Work instructions: Word for word, the records below are to be set down again.

Stored data:
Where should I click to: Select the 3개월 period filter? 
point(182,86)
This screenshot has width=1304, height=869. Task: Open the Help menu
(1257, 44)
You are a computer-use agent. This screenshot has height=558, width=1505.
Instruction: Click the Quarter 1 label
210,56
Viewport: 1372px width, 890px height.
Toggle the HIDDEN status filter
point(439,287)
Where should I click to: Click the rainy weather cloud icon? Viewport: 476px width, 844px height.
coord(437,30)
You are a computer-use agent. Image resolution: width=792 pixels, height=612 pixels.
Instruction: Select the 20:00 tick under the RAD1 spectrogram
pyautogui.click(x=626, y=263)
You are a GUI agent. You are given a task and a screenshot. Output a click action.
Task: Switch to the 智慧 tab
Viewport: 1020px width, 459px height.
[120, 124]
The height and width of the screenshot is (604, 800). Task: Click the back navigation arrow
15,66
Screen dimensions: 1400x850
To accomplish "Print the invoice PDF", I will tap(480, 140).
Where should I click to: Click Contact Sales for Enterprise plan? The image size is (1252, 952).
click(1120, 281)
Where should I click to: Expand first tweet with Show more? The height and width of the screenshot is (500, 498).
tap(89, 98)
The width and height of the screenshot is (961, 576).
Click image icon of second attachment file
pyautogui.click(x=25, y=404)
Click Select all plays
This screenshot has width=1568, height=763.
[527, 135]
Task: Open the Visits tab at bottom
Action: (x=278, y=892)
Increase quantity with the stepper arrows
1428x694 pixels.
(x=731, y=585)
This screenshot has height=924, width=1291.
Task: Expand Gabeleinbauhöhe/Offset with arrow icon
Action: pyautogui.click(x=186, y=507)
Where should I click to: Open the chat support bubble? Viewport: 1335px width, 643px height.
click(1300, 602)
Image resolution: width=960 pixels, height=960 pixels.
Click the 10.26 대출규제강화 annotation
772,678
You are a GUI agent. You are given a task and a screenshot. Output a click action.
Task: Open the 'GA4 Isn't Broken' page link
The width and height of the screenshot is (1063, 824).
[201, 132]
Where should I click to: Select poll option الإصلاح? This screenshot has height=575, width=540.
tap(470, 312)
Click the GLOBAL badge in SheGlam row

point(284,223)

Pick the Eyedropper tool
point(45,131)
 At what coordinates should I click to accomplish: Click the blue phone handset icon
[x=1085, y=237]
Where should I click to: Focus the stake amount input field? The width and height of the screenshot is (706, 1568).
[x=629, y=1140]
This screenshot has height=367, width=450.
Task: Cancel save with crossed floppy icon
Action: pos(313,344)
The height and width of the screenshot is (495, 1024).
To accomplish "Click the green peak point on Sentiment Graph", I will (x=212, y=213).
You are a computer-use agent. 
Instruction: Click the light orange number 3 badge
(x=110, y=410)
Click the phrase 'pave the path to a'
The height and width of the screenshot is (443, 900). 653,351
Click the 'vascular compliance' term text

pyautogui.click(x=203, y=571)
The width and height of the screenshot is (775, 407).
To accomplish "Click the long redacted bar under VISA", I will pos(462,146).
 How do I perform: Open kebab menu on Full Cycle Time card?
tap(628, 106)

Expected answer:
Where should I click to: Select the 3개월 period filter? 
point(182,86)
This screenshot has width=1304, height=869. Task: Open the Help menu
(1257, 44)
You are a computer-use agent. This screenshot has height=558, width=1505.
Instruction: Click the Quarter 1 label
210,56
Viewport: 1372px width, 890px height.
Toggle the HIDDEN status filter
point(439,287)
Where should I click to: Click the rainy weather cloud icon? Viewport: 476px width, 844px height.
coord(437,30)
You are a computer-use agent. Image resolution: width=792 pixels, height=612 pixels.
Instruction: Select the 20:00 tick under the RAD1 spectrogram
pyautogui.click(x=626, y=263)
You are a GUI agent. You are given a task and a screenshot. Output a click action.
Task: Switch to the 智慧 tab
Viewport: 1020px width, 459px height.
[120, 124]
The height and width of the screenshot is (604, 800). Task: Click the back navigation arrow
15,66
Screen dimensions: 1400x850
To accomplish "Print the invoice PDF", I will tap(480, 140).
Where should I click to: Click Contact Sales for Enterprise plan? The image size is (1252, 952).
click(1120, 281)
Where should I click to: Expand first tweet with Show more? The height and width of the screenshot is (500, 498).
tap(89, 98)
The width and height of the screenshot is (961, 576).
Click image icon of second attachment file
pyautogui.click(x=25, y=404)
Click Select all plays
This screenshot has width=1568, height=763.
[527, 135]
Task: Open the Visits tab at bottom
Action: (x=278, y=892)
Increase quantity with the stepper arrows
1428x694 pixels.
(x=731, y=585)
This screenshot has height=924, width=1291.
Task: Expand Gabeleinbauhöhe/Offset with arrow icon
Action: pyautogui.click(x=186, y=507)
Where should I click to: Open the chat support bubble? Viewport: 1335px width, 643px height.
click(1300, 602)
Image resolution: width=960 pixels, height=960 pixels.
Click the 10.26 대출규제강화 annotation
772,678
You are a GUI agent. You are given a task and a screenshot. Output a click action.
Task: Open the 'GA4 Isn't Broken' page link
The width and height of the screenshot is (1063, 824).
[201, 132]
Where should I click to: Select poll option الإصلاح? This screenshot has height=575, width=540.
tap(470, 312)
Click the GLOBAL badge in SheGlam row

point(284,223)

Pick the Eyedropper tool
point(45,131)
 At what coordinates should I click to accomplish: Click the blue phone handset icon
[x=1085, y=237]
Where should I click to: Focus the stake amount input field? The width and height of the screenshot is (706, 1568).
[x=629, y=1140]
This screenshot has height=367, width=450.
Task: Cancel save with crossed floppy icon
Action: pos(313,344)
The height and width of the screenshot is (495, 1024).
To accomplish "Click the green peak point on Sentiment Graph", I will (x=212, y=213).
You are a computer-use agent. 
Instruction: Click the light orange number 3 badge
(x=110, y=410)
Click the phrase 'pave the path to a'
The height and width of the screenshot is (443, 900). 653,351
Click the 'vascular compliance' term text

pyautogui.click(x=203, y=571)
The width and height of the screenshot is (775, 407).
To accomplish "Click the long redacted bar under VISA", I will pos(462,146).
 How do I perform: Open kebab menu on Full Cycle Time card?
tap(628, 106)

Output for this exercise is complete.